Кандинский. Истоки. 1866-1907 — страница 41 из 55

Эсхатологическое настроение, к которому Кандинский уже приблизился в «Стихах без слов» ( ил. 24 ) и Приезде купцов ( ил. 55 ), получило четкое отражение в Пестрой жизни . Гибель сводного брата на русско-японской войне, погромы в Одессе, революция, неясность будущего России, коллизии в собственной жизни были источниками переживаний художника, которые он символически передал через конфликт тьмы и света. Подлинная тема картины заключается в пестроте жизненных путей, в разнообразии отношений людей к надвигающейся катастрофе, свету и городу.

Белокаменный город на вершине горы, вознесенный к небу, отсылает к древнерусским городам, которые в течение длительной колонизации земель местных народов и многочисленных войн развивались в мощные крепости, богатые торговые центры, очаги культуры и православной цивилизации. Этот город отражает восприятие Кандинским Москвы, которую он считал «исходной точкой» его исканий. Когда он говорил о «белокаменной и златоглавой Москве-матушке», он подразумевал традиционное восприятие Москвы как сердца России, символа вечного обновления, а также собственное личное отождествление города со своей матерью [Кандинский 1918: 12–13, 53–56; Kandinsky 1982: 382]. Сложные личные и историко-культурные переживания соединены им в символическом образе города в Пестрой жизни . Окрашенный в белый цвет «чистой радости» и «безмолвия рождения» [Кандинский 1992: 72–73], далекий город является не достоверным изображением Москвы, но духовным городом спасения в эсхатологическом мифе Кандинского.

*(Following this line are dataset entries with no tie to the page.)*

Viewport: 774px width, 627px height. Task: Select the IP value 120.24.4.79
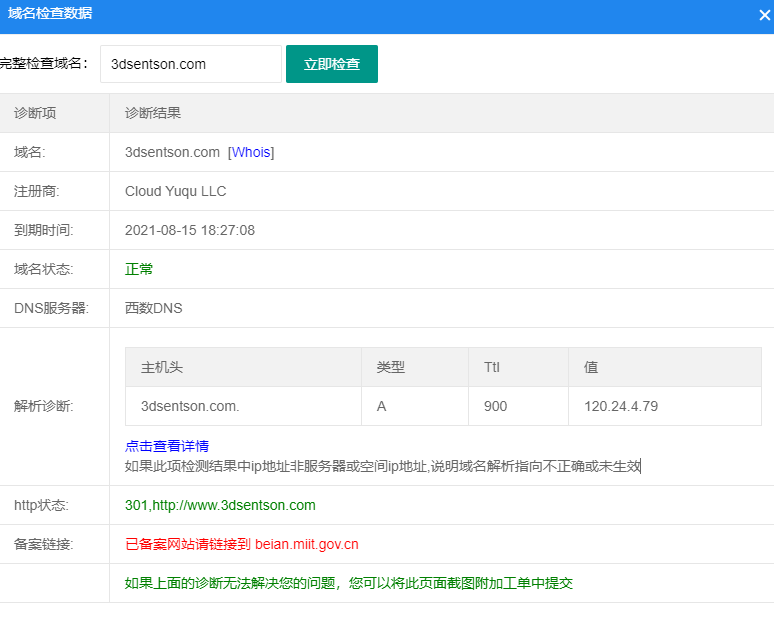(x=621, y=406)
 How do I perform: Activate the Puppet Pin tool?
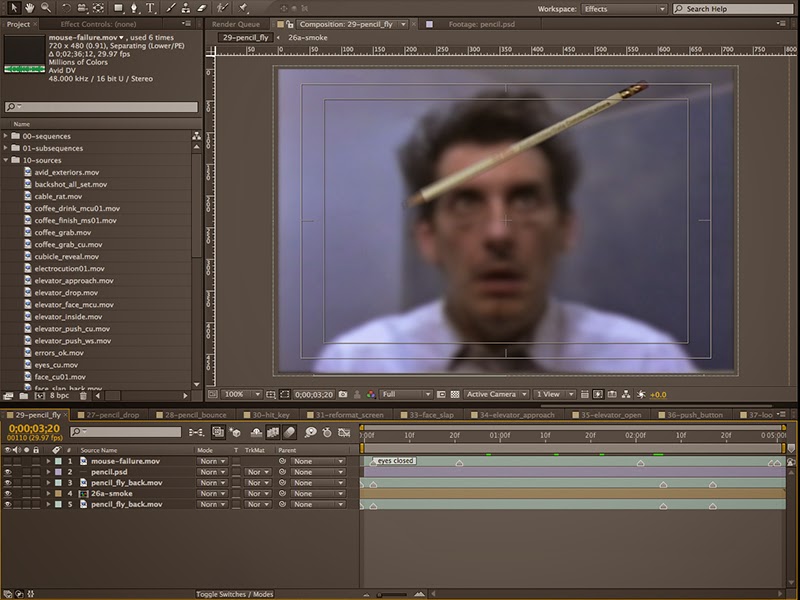(243, 8)
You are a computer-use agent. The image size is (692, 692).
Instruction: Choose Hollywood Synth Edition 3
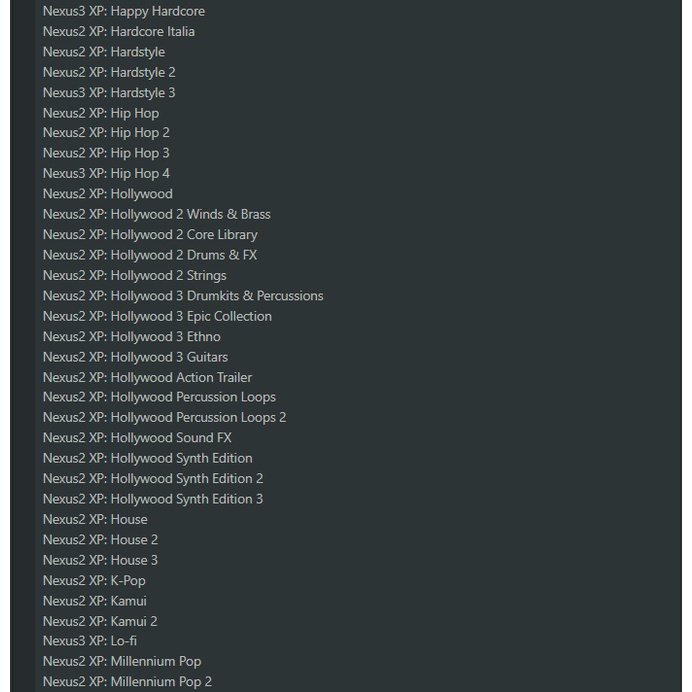[153, 499]
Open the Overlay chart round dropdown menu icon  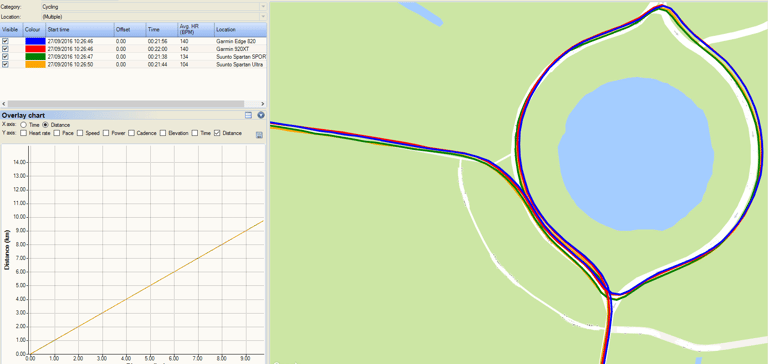(x=261, y=115)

Противопоставление города на вершине горы долине с людьми внизу напоминает символический пейзаж из «Сокровища смиренных» Метерлинка. К вершине горы, по Метерлинку, стремится душа человека; в затененной долине проходит его внешняя жизнь:

Можно сказать, что на берегу внешней жизни <…> проходят лишь наши двойники, ибо неподвижное место нашего существа и самое средоточие бытия находится в области души. Сюда надо спасаться беспрестанно. <…> Где таятся те удивительные законы, которые мы беспрестанно нарушаем, не сознавая, быть может, этого, хотя душа наша была предупреждена? И откуда рождается тень этих таинственных нарушений, тень, простиравшаяся, иногда, над нашей жизнью и делавшая ее внезапно столь страшной? <…> Наступает ли мгновение, когда мы можем слышать эту царицу с замкнутыми устами? Она безнадежно молчит при всех внешних происшествиях; но нет ли иных происшествий, еле уловимых, которые соприкасаются с силами вечными и глубокими? Вот кто-то умирает, кто-то смотрит, плачет <…>; тогда ли раздается ее шепот? <…> Мы живем так далеко от себя самих, что не видим почти ничего из того, что происходит на горизонте нашего существования. Мы бродим наугад по долине, не догадываясь о том, что все наши движения воспроизводятся и приобретают свое истинное значение на вершине горы; и необходимо, чтобы по временам кто-нибудь пришел и сказал нам: поднимите глаза, посмотрите, что вы такое, посмотрите, что вы делаете. Мы живем не здесь, наша жизнь там, наверху. Этот взгляд, которым мы обменялись во мраке, эти слова, не имевшие смысла у подножия горы, посмотрите, чем они стали и что они значат там, над снежными высотами. Посмотрите, как наши руки, которые мы считаем такими слабыми и маленькими, в каждое мгновение, сами того не ведая, касаются Бога. Бывали люди, которые приходили к нам и, ударяя по плечу, указывали пальцем на то, что происходит на ледниках тайны. Они не многочисленны <…>; и все, что они могли нам сказать, ничто перед тем, что есть, и тем, мимо чего не проходит без внимания душа. Но, что до того! Разве мы не похожи на человека, потерявшего глаза в раннем детстве? [Метерлинк 1915(2): 42, 58, 63].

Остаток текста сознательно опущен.